Nouriel Roubini: A key mega trend is digitisation, which will speed up even more. It may happen that more people will work from home for longer. This, in turn, may affect the decision as to where people live - in big cities or, on the contrary, in the suburbs or in the countryside. The shift towards online shopping will increase over time and shopping platforms will become increasingly important. We may also have to get used to even more online learning. Whether this is good or bad depends on how we can improve the technologies used for such learning.

Social media can be very toxic. They create habits that do not encourage real, human, interpersonal social interaction. They can lead to the manipulation of human tastes or political opinions. Consequently, some of these things may have certain negative effects. So, digitisation is a big mega-trend that affects many things, the way we live, work, learn, play, shop, interact with others.

The question is whether we will be able to preserve personal freedom or lose our privacy. Will authoritarian regimes not take control of the flow of information and data. Will we not wake up in a world of great surveillance states such as China? This is one of the negative sides and possible consequences of this process.

Mikołaj Kunica: Professor, I would also like to ask about Poland and our situation.

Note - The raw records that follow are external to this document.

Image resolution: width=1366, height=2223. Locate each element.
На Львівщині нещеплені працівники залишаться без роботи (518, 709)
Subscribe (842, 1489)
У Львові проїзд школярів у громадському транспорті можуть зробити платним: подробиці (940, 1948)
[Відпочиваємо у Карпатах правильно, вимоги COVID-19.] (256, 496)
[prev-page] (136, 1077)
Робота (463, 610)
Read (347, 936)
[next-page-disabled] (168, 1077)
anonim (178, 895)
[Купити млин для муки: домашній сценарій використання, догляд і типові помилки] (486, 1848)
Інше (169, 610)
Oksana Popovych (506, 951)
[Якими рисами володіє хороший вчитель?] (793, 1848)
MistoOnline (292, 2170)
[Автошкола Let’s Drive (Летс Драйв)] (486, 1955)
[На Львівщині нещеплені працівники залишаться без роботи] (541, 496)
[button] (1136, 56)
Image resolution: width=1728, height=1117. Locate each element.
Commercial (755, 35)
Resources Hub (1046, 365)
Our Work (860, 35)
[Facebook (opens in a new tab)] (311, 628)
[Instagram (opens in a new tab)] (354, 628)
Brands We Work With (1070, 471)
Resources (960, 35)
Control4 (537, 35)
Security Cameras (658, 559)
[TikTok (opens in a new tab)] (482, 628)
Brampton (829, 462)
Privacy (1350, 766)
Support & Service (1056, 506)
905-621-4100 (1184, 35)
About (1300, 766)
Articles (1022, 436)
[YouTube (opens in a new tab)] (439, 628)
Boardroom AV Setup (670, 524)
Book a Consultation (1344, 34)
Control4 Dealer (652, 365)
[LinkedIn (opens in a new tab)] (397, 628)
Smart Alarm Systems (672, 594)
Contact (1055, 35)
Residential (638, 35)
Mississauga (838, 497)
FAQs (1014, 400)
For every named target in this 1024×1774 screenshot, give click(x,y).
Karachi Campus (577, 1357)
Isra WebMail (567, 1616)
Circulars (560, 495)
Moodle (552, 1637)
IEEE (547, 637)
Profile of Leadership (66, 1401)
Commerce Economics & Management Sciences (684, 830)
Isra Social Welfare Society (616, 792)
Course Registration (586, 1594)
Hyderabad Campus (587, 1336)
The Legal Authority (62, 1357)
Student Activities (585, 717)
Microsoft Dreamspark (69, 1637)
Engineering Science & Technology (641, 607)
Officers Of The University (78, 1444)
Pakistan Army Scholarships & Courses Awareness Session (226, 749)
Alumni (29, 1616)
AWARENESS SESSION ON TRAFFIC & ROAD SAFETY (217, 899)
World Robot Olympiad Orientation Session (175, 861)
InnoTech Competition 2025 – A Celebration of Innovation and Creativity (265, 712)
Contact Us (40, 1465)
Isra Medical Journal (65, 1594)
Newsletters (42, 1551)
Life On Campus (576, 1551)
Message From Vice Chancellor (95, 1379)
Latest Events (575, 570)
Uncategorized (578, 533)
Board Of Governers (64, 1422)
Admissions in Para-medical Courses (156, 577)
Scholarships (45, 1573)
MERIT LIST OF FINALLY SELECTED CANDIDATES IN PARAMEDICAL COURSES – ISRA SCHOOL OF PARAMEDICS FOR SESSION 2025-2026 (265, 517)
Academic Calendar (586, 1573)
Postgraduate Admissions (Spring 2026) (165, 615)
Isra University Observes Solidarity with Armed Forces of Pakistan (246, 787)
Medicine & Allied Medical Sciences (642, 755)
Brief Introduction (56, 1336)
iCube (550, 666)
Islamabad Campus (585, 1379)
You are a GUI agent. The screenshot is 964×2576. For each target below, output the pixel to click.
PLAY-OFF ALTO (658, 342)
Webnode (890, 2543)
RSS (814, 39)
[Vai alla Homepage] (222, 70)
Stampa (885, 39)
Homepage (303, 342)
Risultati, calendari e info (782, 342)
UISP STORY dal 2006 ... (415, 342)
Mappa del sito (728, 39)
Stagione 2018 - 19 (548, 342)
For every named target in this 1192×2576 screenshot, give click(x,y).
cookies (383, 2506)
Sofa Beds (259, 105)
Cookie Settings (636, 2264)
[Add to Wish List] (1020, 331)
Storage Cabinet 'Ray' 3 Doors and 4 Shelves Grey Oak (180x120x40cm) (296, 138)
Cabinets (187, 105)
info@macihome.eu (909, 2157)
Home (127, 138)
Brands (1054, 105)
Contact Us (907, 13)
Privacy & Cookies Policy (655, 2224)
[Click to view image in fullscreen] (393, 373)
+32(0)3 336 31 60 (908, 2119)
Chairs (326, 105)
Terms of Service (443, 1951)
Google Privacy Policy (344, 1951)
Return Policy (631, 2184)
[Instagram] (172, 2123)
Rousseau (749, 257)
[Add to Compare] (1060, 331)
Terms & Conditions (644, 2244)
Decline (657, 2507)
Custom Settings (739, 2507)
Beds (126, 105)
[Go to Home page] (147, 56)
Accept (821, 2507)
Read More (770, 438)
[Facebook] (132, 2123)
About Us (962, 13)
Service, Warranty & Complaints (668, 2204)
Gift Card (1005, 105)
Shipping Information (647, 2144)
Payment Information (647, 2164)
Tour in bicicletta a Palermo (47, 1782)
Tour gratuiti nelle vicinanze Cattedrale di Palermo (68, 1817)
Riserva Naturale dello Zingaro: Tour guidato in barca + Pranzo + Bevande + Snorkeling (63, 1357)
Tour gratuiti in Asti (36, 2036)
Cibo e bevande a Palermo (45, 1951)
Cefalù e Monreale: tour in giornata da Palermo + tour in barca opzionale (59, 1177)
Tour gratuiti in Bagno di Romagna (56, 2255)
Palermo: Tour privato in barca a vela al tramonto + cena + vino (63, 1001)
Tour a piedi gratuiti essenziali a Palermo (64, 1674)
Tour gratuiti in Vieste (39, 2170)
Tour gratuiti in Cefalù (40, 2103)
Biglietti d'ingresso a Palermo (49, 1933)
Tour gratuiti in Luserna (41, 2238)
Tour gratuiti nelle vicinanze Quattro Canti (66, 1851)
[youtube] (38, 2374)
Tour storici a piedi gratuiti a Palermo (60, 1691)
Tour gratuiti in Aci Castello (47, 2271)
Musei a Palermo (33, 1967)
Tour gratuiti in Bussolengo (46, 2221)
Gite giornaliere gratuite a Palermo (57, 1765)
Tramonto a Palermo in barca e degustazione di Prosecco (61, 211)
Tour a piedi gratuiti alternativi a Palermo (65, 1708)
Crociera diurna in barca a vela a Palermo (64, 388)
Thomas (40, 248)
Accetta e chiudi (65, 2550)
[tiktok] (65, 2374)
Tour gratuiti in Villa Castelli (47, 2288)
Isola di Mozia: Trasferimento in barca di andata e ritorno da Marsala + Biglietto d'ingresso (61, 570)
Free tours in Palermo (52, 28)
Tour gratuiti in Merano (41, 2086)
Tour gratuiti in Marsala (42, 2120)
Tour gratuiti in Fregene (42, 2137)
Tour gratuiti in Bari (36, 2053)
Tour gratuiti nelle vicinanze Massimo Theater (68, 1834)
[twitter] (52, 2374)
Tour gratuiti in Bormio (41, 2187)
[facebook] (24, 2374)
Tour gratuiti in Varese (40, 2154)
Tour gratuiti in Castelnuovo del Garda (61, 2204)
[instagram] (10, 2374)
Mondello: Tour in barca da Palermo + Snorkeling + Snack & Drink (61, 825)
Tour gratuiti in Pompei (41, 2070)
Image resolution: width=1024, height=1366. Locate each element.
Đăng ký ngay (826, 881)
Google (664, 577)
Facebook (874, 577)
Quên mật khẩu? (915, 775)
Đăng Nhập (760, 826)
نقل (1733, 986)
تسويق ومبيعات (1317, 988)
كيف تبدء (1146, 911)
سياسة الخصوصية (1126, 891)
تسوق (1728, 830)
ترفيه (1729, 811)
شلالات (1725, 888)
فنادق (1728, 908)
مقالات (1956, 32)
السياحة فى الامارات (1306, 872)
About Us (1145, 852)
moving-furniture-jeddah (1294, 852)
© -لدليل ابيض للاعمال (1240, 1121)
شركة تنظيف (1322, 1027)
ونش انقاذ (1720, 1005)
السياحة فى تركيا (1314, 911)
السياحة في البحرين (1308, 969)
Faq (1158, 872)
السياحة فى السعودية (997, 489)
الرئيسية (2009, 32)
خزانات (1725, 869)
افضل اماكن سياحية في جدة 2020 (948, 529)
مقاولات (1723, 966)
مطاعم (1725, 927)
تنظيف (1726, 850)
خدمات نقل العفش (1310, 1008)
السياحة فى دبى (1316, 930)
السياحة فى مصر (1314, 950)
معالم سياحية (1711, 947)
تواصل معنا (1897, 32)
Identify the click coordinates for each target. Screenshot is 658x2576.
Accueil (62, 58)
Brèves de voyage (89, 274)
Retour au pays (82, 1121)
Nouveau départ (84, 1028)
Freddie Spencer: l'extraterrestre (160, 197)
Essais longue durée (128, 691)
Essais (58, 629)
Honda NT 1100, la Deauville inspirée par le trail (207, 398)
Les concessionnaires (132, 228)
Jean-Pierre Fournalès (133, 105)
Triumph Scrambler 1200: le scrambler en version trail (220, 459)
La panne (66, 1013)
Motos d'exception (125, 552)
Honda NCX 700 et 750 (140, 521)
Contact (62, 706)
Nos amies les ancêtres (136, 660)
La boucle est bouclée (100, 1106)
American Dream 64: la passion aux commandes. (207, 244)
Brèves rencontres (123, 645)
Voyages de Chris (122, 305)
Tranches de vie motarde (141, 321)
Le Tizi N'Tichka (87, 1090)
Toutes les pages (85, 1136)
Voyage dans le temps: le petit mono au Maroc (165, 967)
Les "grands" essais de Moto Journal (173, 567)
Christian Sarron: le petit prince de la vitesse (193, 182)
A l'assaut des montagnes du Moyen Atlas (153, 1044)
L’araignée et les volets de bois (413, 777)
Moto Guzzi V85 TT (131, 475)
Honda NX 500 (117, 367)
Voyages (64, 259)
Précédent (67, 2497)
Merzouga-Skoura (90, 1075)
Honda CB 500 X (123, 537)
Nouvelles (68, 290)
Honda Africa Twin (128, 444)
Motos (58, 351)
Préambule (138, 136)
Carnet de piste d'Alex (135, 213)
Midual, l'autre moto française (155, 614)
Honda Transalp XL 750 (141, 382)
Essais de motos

How do you think the current crisis will affect the economies of countries like Poland?

Nouriel Roubini: Poland is part of Europe. Your future depends on deepening integration with Europe. Assessing the effects of the current crisis, I believe that your economy has benefited from the fact that some global supply chains and production have been relocated and have resulted in investment in Polish industry. Poland can also create a technology centre if it invests in the skills and education of its citizens to make sure that people know how to find their way around in this vibrant, globalised, and digital world.

Many technology companies have started investments in Poland. Let us remember that not so long ago we saw an intellectual drain on your human resources. When the economy was doing badly, many people were leaving the country. Lots of highly qualified people, entrepreneurs. If there had been a policy that would have resulted in strong growth, many of them would have returned. They could bring a lot of human capital, skills, and knowledge into your economy.

Poland is quite a big country in terms of market size. It can benefit from integration with the global and European economy. At the same time, it is necessary to make sure that the policies pursued are caring enough, and that they protect the weaker, poorer, and elderly. In general, Poland is an economy that can do well in Europe in the medium and long term.

Mikołaj Kunica: I would like to ask you a personal question. How do you deal with this completely new situation in your everyday life, which requires us to be more disciplined, to maintain social distance? Has everything changed? How do you find yourself in this new world?

Nouriel Roubini: I am one of those people who used to travel a lot. Before the arrival of COVID, taking only hand luggage, I went on a 5-week journey, during which I visited 4 continents. Meanwhile, for the last 7 months I have been staying in New York almost all the time. Of course, the way I work has changed. Now I often connect with people and talk to them through the Zoom platform. I conduct webinars, online conferences, and interviews. The social life has become much less intense, I spend time with close friends only in small groups, safely.

I think everyone has realised that what is important in life is quality, not quantity. People need to be more selective; they need to be more cautious. This is a great emotional, personal, and financial shock for many people. There is a serious risk of a mental health crisis. Many people have lost their jobs, their hopes, they worry about their future, about their health, about their livelihoods.

This is an experience that is significant and dramatic for everyone, for friendships, for families and for the community at large. This crisis is much more serious than the global financial crisis, because of its wider social impact.